In memory: Joseph L. Weitz

Joseph L. “Joe” Weitz, 93, died Wednesday, July 22, in Fort Collins. Survivors include his wife, Jean C. Weitz; their daughter Sally Weitz-Michie (Rex Michie) of New Braunfels, Texas; their son, Leonard Weitz (Maureen) of Fort Collins; and their daughter Phoebe Weitz of Fort Collins; as well as their grandson, Michael Weitz (Leila) of Denver; nieces, nephews, great-nieces and nephews and cousins. His parents, Leonard and Marie Weitz, his brother, John Weitz, and his granddaughter, Valerie Weitz, preceded him in death.weitz obit

Joe was born June 2, 1922, in Lakewood, Ohio. He attended Western Reserve Academy in Hudson, Ohio, where he was captain of the swim team. During the summer of 1939 Joe went to Germany as an exchange student. He enlisted in the Army Air Force and received an honorable discharge in 1943. He earned his bachelor’s degree in 1944 at Wesleyan University in Middletown, Connecticut, where he was a member of Delta Kappa Epsilon fraternity. Joe was also a member of Sigma Xi, the Scientific Research Society. In 1946 he received a master of science degree from Yale University, from which he earned a PhD in 1954. He did his doctoral field studies in Newfoundland. With J.D. Love and R.K. Hose, J.L. Weitz co-authored the 1954 geologic map of Wyoming.

Joe married Jean Corthell of Laramie, Wyoming, in December, 1949, where the two had met while he was working with the US Geological Survey. He joined his father’s company, Independent Explosives Company in Pennsylvania, as assistant to the president, from 1955 to 1958; then from 1958 to 1960 he taught at his alma mater, Wesleyan University. The family came to the Fort Collins area in 1960 when he took a position as professor of geology at Colorado State University, retiring in 1983.

He spent a year as an associate professor at Hanover College in Indiana in 1961-62. From 1967 to 1969 he served as director of the Earth Science Curriculum Project, which was under the aegis of the National Science Foundation. He was a fellow of the Geological Society of America, a member of the American Association of Petroleum Geologists, and professor of geology one summer at CSU’s Pingree Park campus. He also served a term as president of the southwest section of the National Association of Geology Teachers.

A member of the American Geological Institute, he edited the Journal of Geological Education for a time. He authored several publications for the US Geological Survey. His book, A Definitive Study of Your Future in Geology, which begins with the sentence, “It is likely that the first person on the moon will be a geologist,” was published in 1966.

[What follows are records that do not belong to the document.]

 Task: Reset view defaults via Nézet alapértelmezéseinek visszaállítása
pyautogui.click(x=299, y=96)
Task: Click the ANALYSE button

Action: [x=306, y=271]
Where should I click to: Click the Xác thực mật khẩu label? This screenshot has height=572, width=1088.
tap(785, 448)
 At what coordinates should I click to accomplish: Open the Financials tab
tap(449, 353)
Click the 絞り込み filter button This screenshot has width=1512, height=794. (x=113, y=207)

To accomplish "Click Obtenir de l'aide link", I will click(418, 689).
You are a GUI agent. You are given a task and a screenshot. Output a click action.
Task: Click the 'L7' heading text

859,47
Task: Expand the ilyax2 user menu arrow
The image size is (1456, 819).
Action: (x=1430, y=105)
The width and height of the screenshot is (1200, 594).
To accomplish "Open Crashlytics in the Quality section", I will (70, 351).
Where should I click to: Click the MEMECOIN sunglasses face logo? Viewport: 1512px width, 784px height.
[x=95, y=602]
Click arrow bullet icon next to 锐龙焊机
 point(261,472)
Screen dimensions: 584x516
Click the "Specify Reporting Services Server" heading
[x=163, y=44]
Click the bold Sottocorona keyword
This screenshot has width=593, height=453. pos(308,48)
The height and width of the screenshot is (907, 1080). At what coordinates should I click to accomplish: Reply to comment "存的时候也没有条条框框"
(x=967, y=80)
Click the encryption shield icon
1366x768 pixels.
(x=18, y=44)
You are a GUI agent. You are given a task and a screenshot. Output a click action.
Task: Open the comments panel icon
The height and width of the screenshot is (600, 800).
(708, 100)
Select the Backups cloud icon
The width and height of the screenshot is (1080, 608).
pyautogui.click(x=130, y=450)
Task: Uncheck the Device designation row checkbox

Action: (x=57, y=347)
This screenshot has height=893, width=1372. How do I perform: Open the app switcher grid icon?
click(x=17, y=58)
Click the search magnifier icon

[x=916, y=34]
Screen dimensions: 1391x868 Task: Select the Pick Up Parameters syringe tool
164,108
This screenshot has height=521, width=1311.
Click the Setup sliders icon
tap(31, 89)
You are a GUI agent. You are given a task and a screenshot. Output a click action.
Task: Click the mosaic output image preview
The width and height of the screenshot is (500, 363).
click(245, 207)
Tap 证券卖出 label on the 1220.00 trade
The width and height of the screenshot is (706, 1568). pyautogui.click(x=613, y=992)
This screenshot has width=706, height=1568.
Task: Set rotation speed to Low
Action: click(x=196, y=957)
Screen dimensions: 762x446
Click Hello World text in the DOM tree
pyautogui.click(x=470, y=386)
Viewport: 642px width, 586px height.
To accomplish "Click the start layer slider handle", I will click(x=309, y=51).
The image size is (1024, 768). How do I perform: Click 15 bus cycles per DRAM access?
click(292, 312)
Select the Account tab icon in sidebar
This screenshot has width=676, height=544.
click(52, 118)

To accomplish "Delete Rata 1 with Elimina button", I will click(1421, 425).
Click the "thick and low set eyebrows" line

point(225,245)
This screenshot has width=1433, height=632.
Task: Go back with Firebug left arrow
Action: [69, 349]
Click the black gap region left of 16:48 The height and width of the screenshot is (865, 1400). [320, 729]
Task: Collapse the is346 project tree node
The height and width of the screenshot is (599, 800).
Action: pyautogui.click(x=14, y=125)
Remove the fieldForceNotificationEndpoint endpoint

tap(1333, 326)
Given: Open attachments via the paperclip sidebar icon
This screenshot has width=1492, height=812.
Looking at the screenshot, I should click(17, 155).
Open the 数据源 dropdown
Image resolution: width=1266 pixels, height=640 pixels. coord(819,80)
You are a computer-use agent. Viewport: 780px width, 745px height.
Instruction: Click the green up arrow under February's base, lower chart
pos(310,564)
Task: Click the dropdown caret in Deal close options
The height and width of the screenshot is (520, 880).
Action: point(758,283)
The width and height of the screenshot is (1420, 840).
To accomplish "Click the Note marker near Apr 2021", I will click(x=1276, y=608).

Joe did significant summer field work for US Geological Survey in Wyoming, Montana, Idaho, Connecticut, Colorado and Switzerland.
The Weitzes lived in Timnath for a number of years before relocating to a smaller home in Fort Collins. While in Timnath Joe was a member of the volunteer fire department, which participated in fighting the Old Main fire in May, 1970. Jean and Joe have spent the last two years of Joe’s life at The Worthington in Fort Collins.

After retirement, Jean and Joe traveled frequently with the Friendship Force of Northern Colorado, a world-wide foreign exchange program. Joe was also active in the Front Range Forum, an educational program through the Fort Collins Senior Center. He and Jean helped establish the organization more than 20 years ago, and Joe both participated in and facilitated classes. Joe volunteered at the former Fort Collins Museum, arranging and cataloging its mineral collection.

Distilling a long, productive life to a few hundred words barely touches the surface of the man who excelled professionally, lived richly, had a lively sense of humor, and was loved and respected by family and friends. Those who knew him are invited to share their personal memories and stories on this site. If desired, memorial contributions may be made to AmeriCares at 88 Hamilton Ave., Stamford, CT USA 06902 or 1-800-486-HELP (4357) or

A memorial service will be held at 2:30 p.m., Sunday, August 23rd, at the Fort Collins Senior Center, 1200 Raintree Drive, Fort Collins.